\name{amatch}
\alias{ain}
\alias{amatch}
\title{Approximate string matching}
\usage{
  amatch(x, table, nomatch = NA_integer_, matchNA = TRUE,
    method = c("osa", "lv", "dl", "hamming", "lcs", "qgram", "cosine", "jaccard", "jw"),
    useBytes = FALSE,
    weight = c(d = 1, i = 1, s = 1, t = 1), maxDist = 0.1,
    q = 1, p = 0)

  ain(x, table, ...)
}
\arguments{
  \item{x}{vector: elements to be approximately matched:
  will be coerced to \code{character}.}

  \item{table}{vector: lookup table for matching. Will be
  coerced to \code{character}.}

  \item{nomatch}{The value to be returned when no match is
  found. This is coerced to integer. \code{nomatch=0} can
  be a useful option.}

  \item{matchNA}{Should \code{NA}'s be matched? Default
  behaviour mimics the behaviour of base
  \code{\link[base]{match}}, meaning that \code{NA} matches
  \code{NA} (see also the note on \code{NA} handling
  below).}

  \item{method}{Matching algorithm to use. See
  \code{\link{stringdist}}.}

  \item{useBytes}{Perform byte-wise comparison.
  \code{useBytes=TRUE} is faster but may yield different
  results depending on character encoding.

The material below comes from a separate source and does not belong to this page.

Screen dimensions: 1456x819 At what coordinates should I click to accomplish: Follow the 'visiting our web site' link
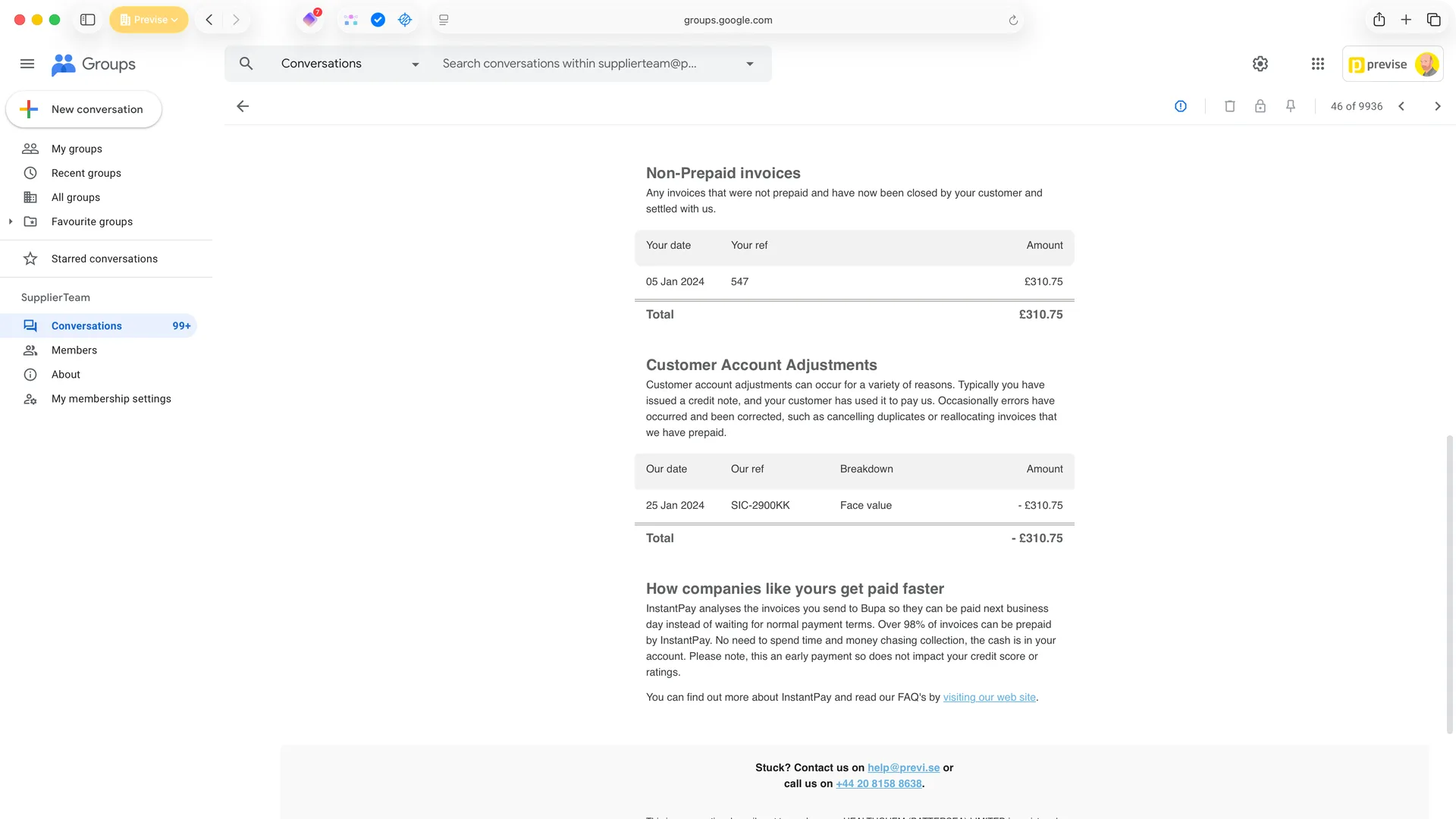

See also
  \code{\link{stringdist}}, under encoding issues.}

  \item{weight}{Weight parameters for matching algorithm
  See \code{\link{stringdist}}.}

  \item{maxDist}{Elements in \code{x} will not be matched
  with elements of \code{table} if their distance is larger
  than \code{maxDist}.}

  \item{q}{q-gram size, see \code{\link{stringdist}}.}

  \item{p}{Winklers penalty parameter for Jaro-Winkler
  distance, see \code{\link{stringdist}}.}

  \item{...}{parameters to pass to \code{amatch} (except
  \code{nomatch})}
}
\value{
  \code{amatch} returns the position of the closest match
  of \code{x} in \code{table}.  When multiple matches with
  the same smallest distance metric exist, the first one is
  returned.  \code{ain} returns a \code{logical} vector of
  length \code{length(x)} indicating wether an element of
  \code{x} approximately matches an element in
  \code{table}.
}
\description{
  Approximate string matching equivalents of \code{R}'s
  native \code{\link[base]{match}} and \code{\%in\%}.
}
\details{
  \code{ain} is currently defined as

  \code{ain(x,table,...) <- function(x,table,...) amatch(x,
  table, nomatch=0,...) > 0}
}
\section{Note on \code{NA} handling}{
  \code{R}'s native \code{\link[base]{match}} function
  matches \code{NA} with \code{NA}. This may feel
  inconsistent with \code{R}'s usual \code{NA} handling,
  since for example \code{NA==NA} yields \code{NA} rather
  than \code{TRUE}. In most cases, one may reason about the
  behaviour under \code{NA} along the lines of ``if one of
  the arguments is \code{NA}, the result shall be
  \code{NA}'', simply because not all information necessary
  to execute the function is available. One uses special
  functions such as \code{is.na}, \code{is.null}
  \emph{etc.} to handle special values.

  The \code{amatch} function mimics the behaviour of
  \code{\link[base]{match}} by default: \code{NA} is
  matched with \code{NA} and with nothing else. Note that
  this is inconsistent with the behaviour of
  \code{\link{stringdist}} since \code{stringdist} yields
  \code{NA} when at least one of the arguments is
  \code{NA}. The same inconsistency exists between
  \code{\link[base]{match}} and \code{\link[stats]{dist}}.
  However, in \code{amatch} this behaviour can be
  controlled by setting \code{matchNA=FALSE}. In that case,
  if any of the arguments in \code{x} is \code{NA}, the
  \code{nomatch} value is returned, regardless of whether
  \code{NA} is present in \code{table}.
}
\examples{

# lets see which sci-fi heroes are stringdistantly nearest
amatch("leia",c("uhura","leela"),maxDist=5)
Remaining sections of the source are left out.